A recent survey of nearly 1500 teenagers and young adults by the United Kingdom’s Royal Society for Public Health explains why Instagram is the worst.
For many Instagram has replaced Facebook in our day-to-day need to socially interact with people, post pictures, and stay up to date about trends. But is this application doing the best for our mental health? Well, according to a recent survey of nearly 1500 teenagers and young adults Instagram is the worst platform for mental health. Although the photo-sharing platform has been lauded for providing a way to express oneself and help with self-identity, it has also been associated with high levels of depression, anxiety, bullying, and of course the fear of missing out, which is also known as FOMO.
I once had a student who shared with me that she deleted her pics if she didn't get enough likes....— Dr. Ai 🎓#ClassroomWithoutWalls (@aiaddysonzhang) April 10, 2018
Per Time, there were five social networks that were a part of the survey #StatusOfMind, including YouTube, Twitter, Facebook, and Snapchat. While YouTube was given the highest points for wellbeing and health, Twitter was ranked second and Facebook came in third. This was followed by Snapchat and Instagram secured the last position. Now, YouTube was the only site that attained a net positive score by 1,479 respondents who were between the ages of 14 to 24. The results of this survey, conducted across Scotland, Wales, England, and Northern Ireland, were published by the United Kingdom’s Royal Society for Public Health.

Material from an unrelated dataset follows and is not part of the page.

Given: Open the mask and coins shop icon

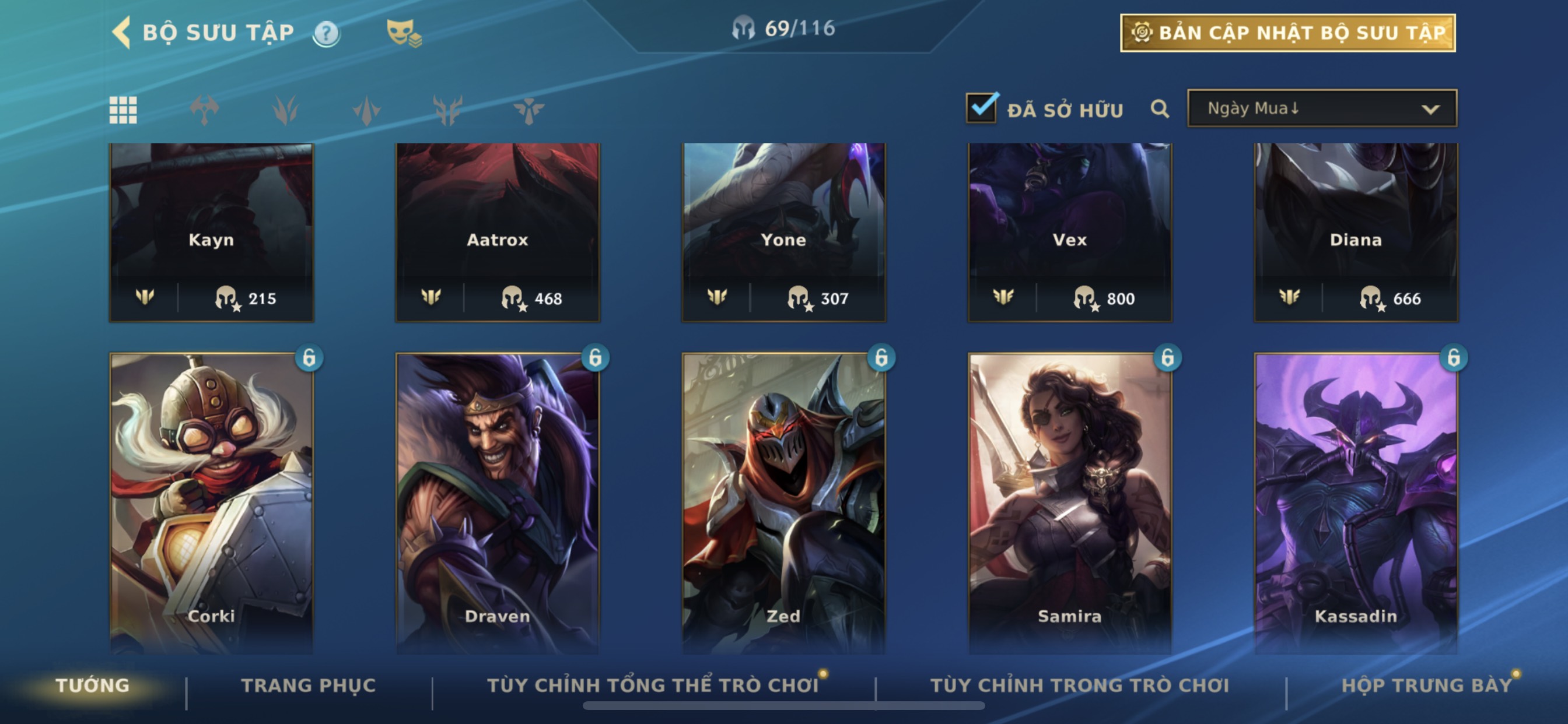Looking at the screenshot, I should [x=404, y=33].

I see the effects of insta in the hallways and in my classroom often. Even realizing someone has blocked them can be very upsetting for students, mainly because the communication isn’t there to explain why and then people are left hurt, confused and often retaliatory— Glynis Hunt (@HuntGlynis) April 10, 2018
In due course of the survey, which began in February and continued through May of this year, young people were asked several questions about the impact social media platforms had on 14 different issues, all of which were related to their physical or mental health. The answers were not negative all the way as social networking did receive positive points for "self-identity, self-expression, community building and emotional support" with YouTube receiving the highest scores for "bringing awareness of other people’s health experiences, for providing access to trustworthy health information and for decreasing respondents’ levels of depression, anxiety, and loneliness," according to Time.

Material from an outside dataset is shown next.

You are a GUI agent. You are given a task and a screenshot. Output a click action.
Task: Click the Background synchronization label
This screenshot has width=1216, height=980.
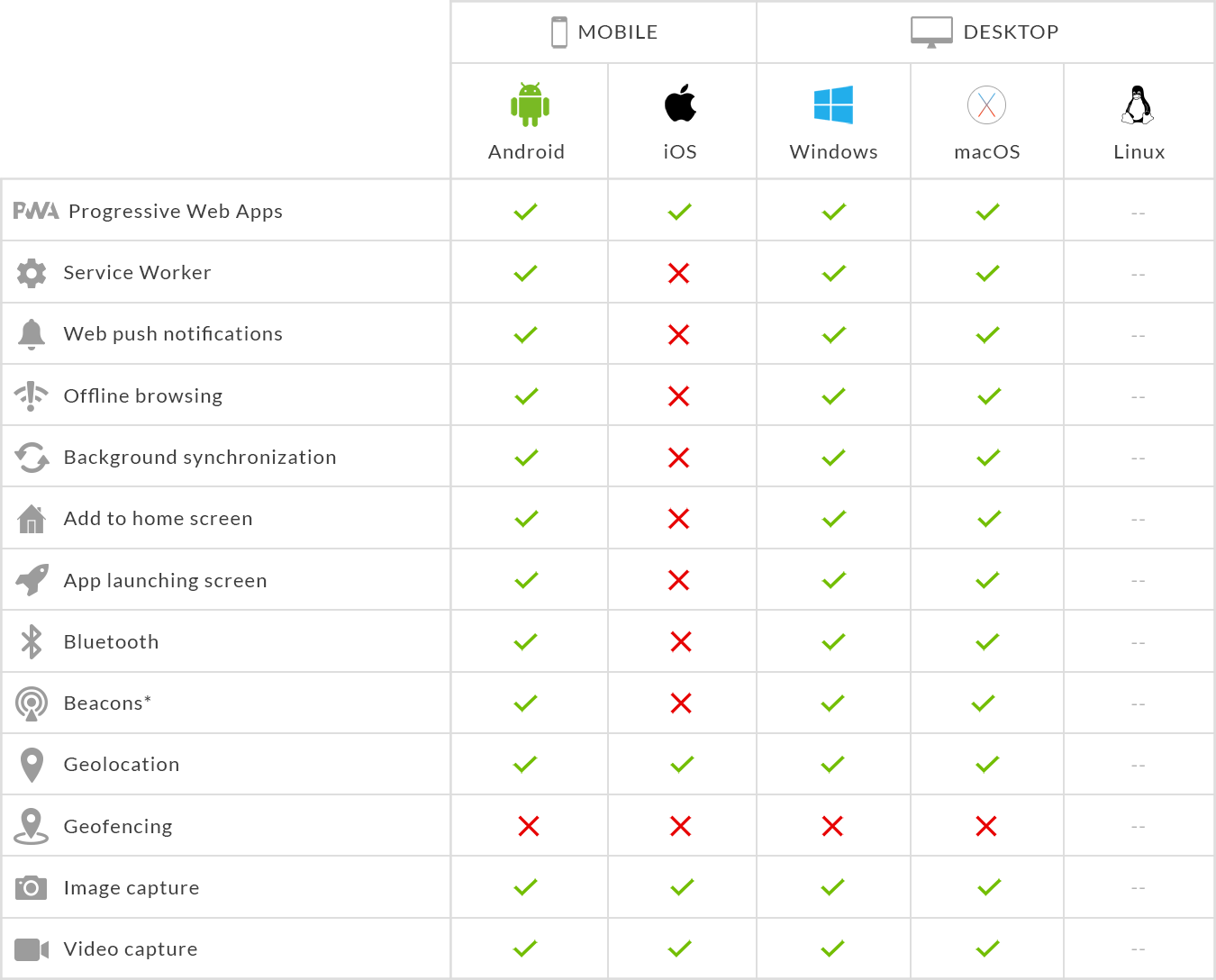coord(200,458)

Is this about the tech or the people using it? I don't like when tech gets blamed when people use it inappropriately. I love Instagram. I also follow photographers, artists, creatives, etc. Schools should be teaching appropriate uses of tech starting in Kindergarten. #edchat— Eric Patnoudes M.Ed. (@NoApp4Pedagogy) April 10, 2018
However, all of these mediums were given marks for disturbing the quality of sleep, contributing to bullying, body image issues, and FOMO. Apart from YouTube, the rest of the four networks were linked to increased anxiety and depression. "Seeing friends constantly on holiday or enjoying nights out can make young people feel like they are missing out while others enjoy life," stated the report by #StatusOfMind. "These feelings can promote a ‘compare and despair’ attitude." It also pointed at the unrealistic expectations that such social media posts create and in turn promotes feelings of inadequacy and issues like low self-esteem. This might be the reason behind personal photos on Instagram receiving worst scores for anxiety and body image problems.

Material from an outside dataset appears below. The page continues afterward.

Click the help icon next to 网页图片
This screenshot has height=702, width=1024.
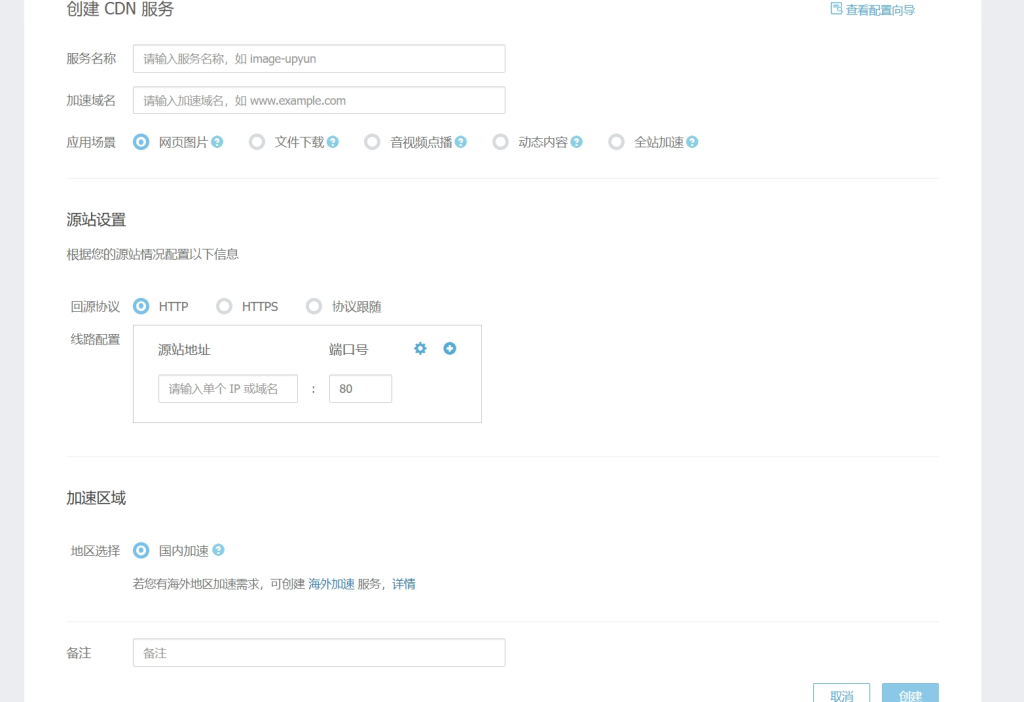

I see so many school related problems rooted in SM use and instagram is high on the list if not the highest.— Josh Stumpenhorst (@stumpteacher) April 10, 2018
"Instagram easily makes girls and women feel as if their bodies aren’t good enough as people add filters and edit their pictures in order for them to look 'perfect,'" wrote one respondent of the survey. The more social mediums a young adult uses, the more likely it is for them to report depression and anxiety, other research found. While study authors say it's possible for people with poor mental health to be drawn towards many social networks, them "trying to navigate between different norms and friend networks on various platforms could be to blame," as well. Hoping the curb these harmful impacts of social media on young adults and kids, the Royal Society is calling for a change to be undertaken by social media companies.
They suggest introducing a "heavy usage" warning pop-up within its app or website and it is something that was supported by 71% of survey respondents. It further recommends companies to find a way to "highlight when photos of people have been digitally manipulated" as well as help "identify users who could be suffering from mental health problems by their posts and discretely signpost to support." Furthermore, it calls for the government to ensure that "safe social media use" is taught during health education in schools. The report explains that the Royal Society hopes to empower adults by helping them use social media platforms "in a way that protects and promotes their health and wellbeing."
A professional health YouTube Laci Green said, "Socializing from behind a screen can also be uniquely isolating, obscuring mental health challenges even more than usual. As the first generation of social media users become adults, it is important that we lay the groundwork now to minimize potential harm and shape a digital future that is healthy and thriving."